I don’t expect very many people to read this. Let’s face, it’s not exactly about the Steelers, their backup quarterback situation or anything that happened less than five minutes ago.
That’s fair. After all, I’m guessing the 1940s—and the influential people and events of that decade—weren’t too important to those living in the 1970s.
But I feel as if it’s important to talk about. What? Not what, really, but who. I’m referring to Don Shula, the legendary head coach who passed away on Monday at the age of 90.

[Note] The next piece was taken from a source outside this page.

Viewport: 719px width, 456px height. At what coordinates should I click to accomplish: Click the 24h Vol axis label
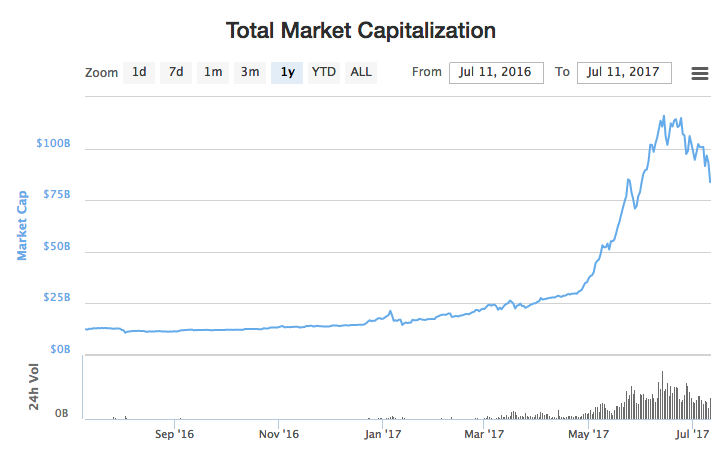pos(33,387)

Shula coached two teams over a 33-year period—the Colts and Dolphins—and when he finally retired after the 1995 season, he was the winningest head coach in the history of the NFL, with a regular season record of 328-156-6. Of course, he wouldn’t have been able to compile such a regular season record without having enormous success in the postseason—including back-to-back Super Bowl championships following the 1972 and 1973 regular seasons as the Dolphins head coach, as well as an NFL championship in 1968 as Baltimore’s main man on the sidelines.
That’s right, the Colts were actually the NFL Champions in 1968, an accomplishment that was considered way more prestigious in those days than that trophy awarded to the winner of the AFL-NFL World Championship Game.
The prestige of that event would forever change two weeks after Baltimore destroyed the Browns, 34-0, when the underdog Jets knocked off Shula’s heavily-favored Colts team, 16-7, in a world championship game now being called the Super Bowl—Super Bowl III, to be precise.
As I said, Shula went on to even greater success in the 1970s—and got that Super Bowl monkey off of his back—by leading Miami to two-straight Super Bowl titles in the early-’70s—including a 17-0 perfect season in 1972. Shula was the only coach to pull off such a feat in the modern era. He was also the last. That was 48 years ago. Many coaches have aimed for perfection since 1972, but they’ve all failed. Not only did Shula succeed, he went for it. He demanded his players get it. He kept them focused for all 14 regular season games and three postseason match-ups. That 17-0 season was considered Shula’s greatest accomplishment. That’s the thing people usually bring up first when mentioning his legacy.
Do they ever talk about him as the greatest head coach of all time? Not all that often. But that’s okay, because they don’t usually say that about Chuck Noll or Tom Landry, either.
If you ask most people who the greatest head coach of all-time is, it’s either Vince Lombardi or Bill Belichick. Fair enough. Lombardi’s Packers dominated the 1960s by winning five NFL Championships and the first two Super Bowls. Heck, the Super Bowl trophy is named The Lombardi Trophy. As for Belichick, he actually owns the most Lombardi trophies, thanks to leading the Patriots to six Super Bowl titles between 2001-2018.
It’s hard to argue with those legacies. It’s hard to vote against either in any poll.
But it’s easier to be remembered when you dominated an era.
It’s much harder when the era you coached in was golden.
The bulk of Shula’s coaching career took place during the golden era of professional football. In addition to that perfect season and those back-to-back titles, did you know Shula was the first head coach to lead his team to three-straight Super Bowls? The Cowboys beat up on the Dolphins in Super Bowl VI, following the 1971 season.
That early-’70s success may be easy to forget, due to the Steelers dynasty that included four Super Bowl titles in six years between 1974-1979.
Miami may have actually been the first and only team to win three-straight Super Bowls. Unfortunately, John Madden, Ken Stabler and the Sea of Hands 1974 divisional playoff loss to the Raiders got in the way. As for those legendary Oakland teams of the ‘70s? The Steelers prevented them from building their Silver and Black dynasty until the ‘80s.
What about those Dallas teams of the late-’60s through the early-80s? Their collection of talent was so impressive, they could have easily been the greatest dynasty in the history of the NFL. Unfortunately for them, the Packers, Colts, Steelers, Vikings, Rams and 49ers had a little something to say about that.
Noll was actually the standard-bearer for Super Bowl success for many years, until Belichick finally tied him with four in 2014.
I’m not sure if people actually realized that. I do know there was never a call to change the name of the Super Bowl trophy to The Noll Trophy.
Why? Like Shula, Landry and even 49ers coach Bill Walsh, Noll’s era was the golden one.
Perhaps Shula would have won a few more titles in the 1980s, if not for Joe Gibbs, John Riggins, Joe Montana, Roger Craig, Walsh, the Washington Redskins and the San Francisco 49ers.
It’s hard for anyone to be remembered as the best when their competition for that title is just as worthy of the honor.
That’s the kind of competition Shula went up against during his career, and the fact that he emerged as the winningest head coach of all time says a lot.
Was Don Shula the greatest head coach of all time? Impossible to say, but he was at his best during the greatest era in NFL history.